Fotografie und Menschenrechte

von Ute Wrocklage und Daniel Veit



Vor vierzig Jahren, am 8. Juni 1972, machte der Fotograf Nick Üt in Vietnam eine Reihe von Aufnahmen, von denen eine zum Sinnbild für den Krieg und die Verbrechen an Kindern und der Zivilbevölkerung schlechthin wurde: Sie zeigt flüchtende Kinder nach einem Napalm-Angriff. Das Foto erschien auf den Titelseiten vieler Tageszeitungen weltweit und spielte in der amerikanischen Anti-Kriegs-Bewegung und in der Diskussion über die Legitimität des Vietnamkriegs eine bedeutende Rolle.

In unzähligen Fällen haben Fotografien dazu beigetragen, dass Menschenrechtsverletzungen in Krisenregionen ein konkretes Gesicht erhielten und nicht betroffene Menschen in fernen Ländern emotional bewegt und zum Handeln motiviert wurden.

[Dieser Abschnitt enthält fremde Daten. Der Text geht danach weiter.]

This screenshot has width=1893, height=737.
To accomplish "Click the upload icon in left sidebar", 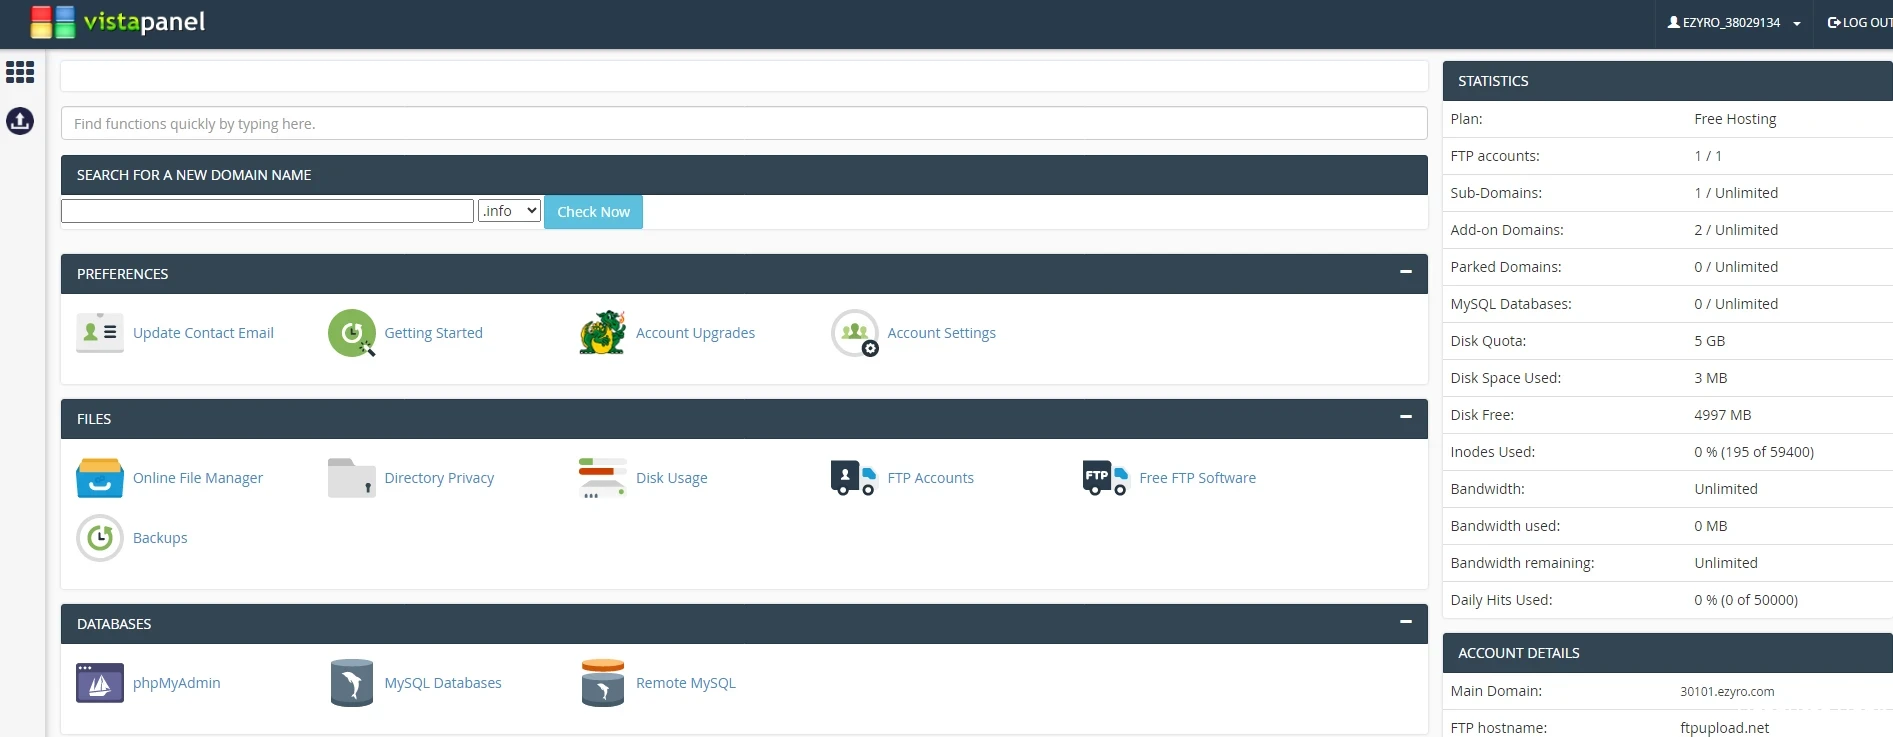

Die Arbeit der Fotografen, die Menschenrechtsverletzungen in Kriegs- und Krisenregionen dokumentieren und so Aufmerksamkeit für Missstände schaffen, kann daher nicht hoch genug bewertet werden. Länder, in denen gegen die Menschenrechte verstoßen wird, schränken oft auch die Meinungs- und Pressefreiheit ein, um unliebsamer Berichterstattung vorzubeugen. Für Journalisten und Fotografen, die ihre Beobachtungen und Meinungen dennoch publizieren, kann das Repressionen zur Folge haben. Schlimmstenfalls können sie selbst ins Visier der Sicherheitsbehörden geraten und Menschenrechtsverletzungen erleiden. Auch diejenigen, die auf den Fotos zu sehen sind, können die Folgen zu spüren bekommen, vor allem wenn sie nach der Veröffentlichung weiterhin im Wirkungsbereich des Unterdrückungsapparates leben. Nicht allein deswegen ist seitens der Fotografen Verantwortung und die Einhaltung journalistischer Grundsätze gefragt. Das Gebot der Wahrhaftigkeit und die Sorgfaltspflicht gelten auch für Fotos und Bildreportagen.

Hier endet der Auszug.